Understand a feature's Over Time chart

The Over time chart helps you identify trends and potential gaps in your data by displaying, for both the original modeling data and the derived data, how a feature changes over the primary date/time feature. It is available for all time-aware projects (OTV, single series, and multiseries). For time series, it is available for each user-configured forecast distance.

Using the page's tools, you can focus on specific time periods. Display options for OTV and single-series projects differ from those of multiseries. Note that to view the Over time chart you must first compute chart data. Once computed:

  1. Set the chart's granularity. The resolution options are auto-detected by DataRobot. All project types allow you to set a resolution (this option is under Additional settings for multiseries projects).

  2. Toggle the histogram display on and off to see a visualization of the bins DataRobot is using for EDA1.

  3. Use the date range slider below the chart to highlight a specific region of the time plot. For smaller datasets, you can drag the sliders to a selected portion. Larger datasets use block pagination.

  4. For multiseries projects, you can set both the forecast distance and an individual series (or average across series) to plot:

For time series projects, the Data page also provides a Feature Lineage chart to help understand the creation process for derived features.

Partition without holdout

Sometimes, you may want to create a project without a holdout set, for example, if you have limited data points. Date/time partitioning projects have a minimum data ingest size of 140 rows. If Add Holdout fold is not checked, minimum ingest becomes 120 rows.

By default, DataRobot creates a holdout fold. When you toggle the switch off, the red holdout fold disappears from the representation (only the backtests and validation folds are displayed) and backtests recompute and shift to the right. Other configuration functionality remains the same—you can still modify the validation length and gap length, as well as the number of backtests.
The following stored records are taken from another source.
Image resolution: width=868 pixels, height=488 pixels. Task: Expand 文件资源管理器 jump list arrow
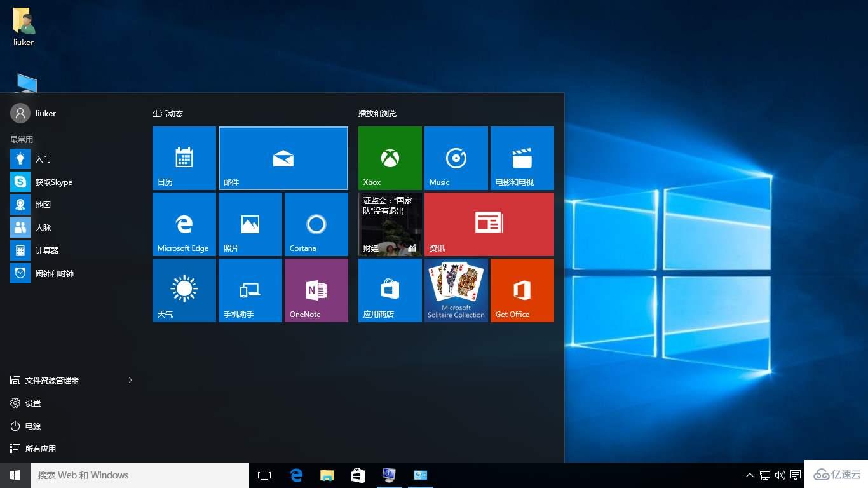pos(130,380)
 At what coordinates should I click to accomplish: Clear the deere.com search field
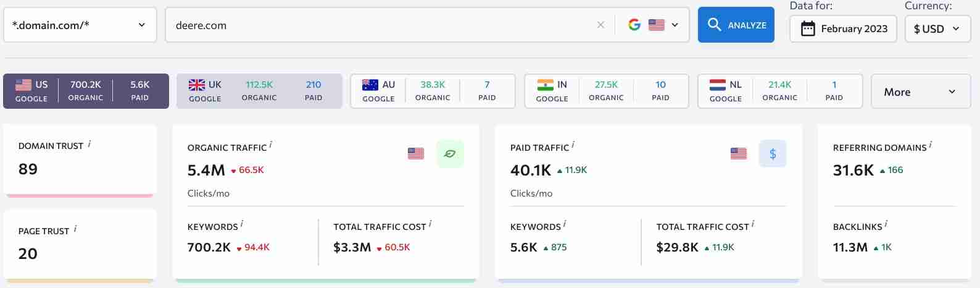tap(600, 25)
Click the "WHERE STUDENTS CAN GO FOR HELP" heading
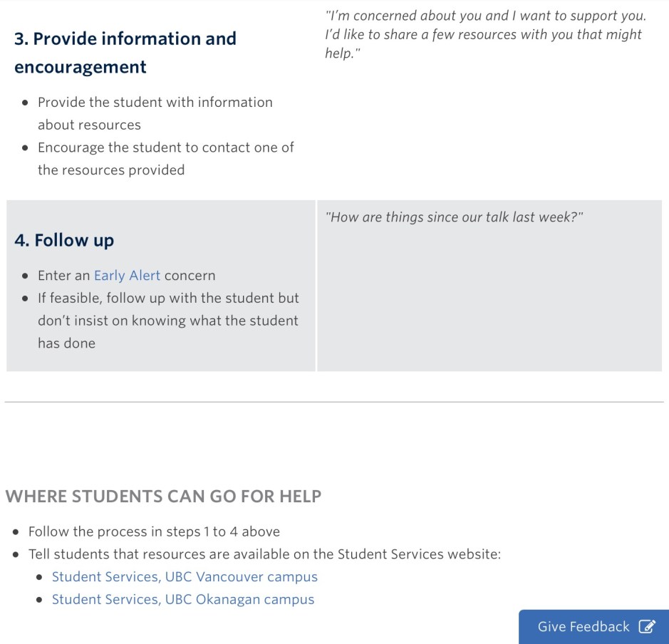The image size is (669, 644). tap(163, 497)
On the Leaderboard, after the project builds, you see validation and backtest scores, but no holdout score or Unlock Holdout option.

The following lists other differences when you do not create a holdout fold:

  • Both the Lift Chart and ROC Curve can only be built using the validation set as their Data Source.
  • The Model Info tab shows no holdout backtest and or warnings related to holdout.
  • You can only compute predictions for All data and the Validation set from the Predict tab.
  • The Learning Curves graph does not plot any models trained into Validation or Holdout.
  • Model Comparison uses results only from validation and backtesting.

Feature Lineage tab

To enhance understanding of the results displayed in the log, use the Feature Lineage tab for a visual "description" that illustrates each action taken (the lineage) to generate a derived feature. It can be difficult to understand how a feature that was not present in the original, uploaded dataset was created. Feature Lineage makes it easy to identify not only which features were derived but the steps that went into the end result.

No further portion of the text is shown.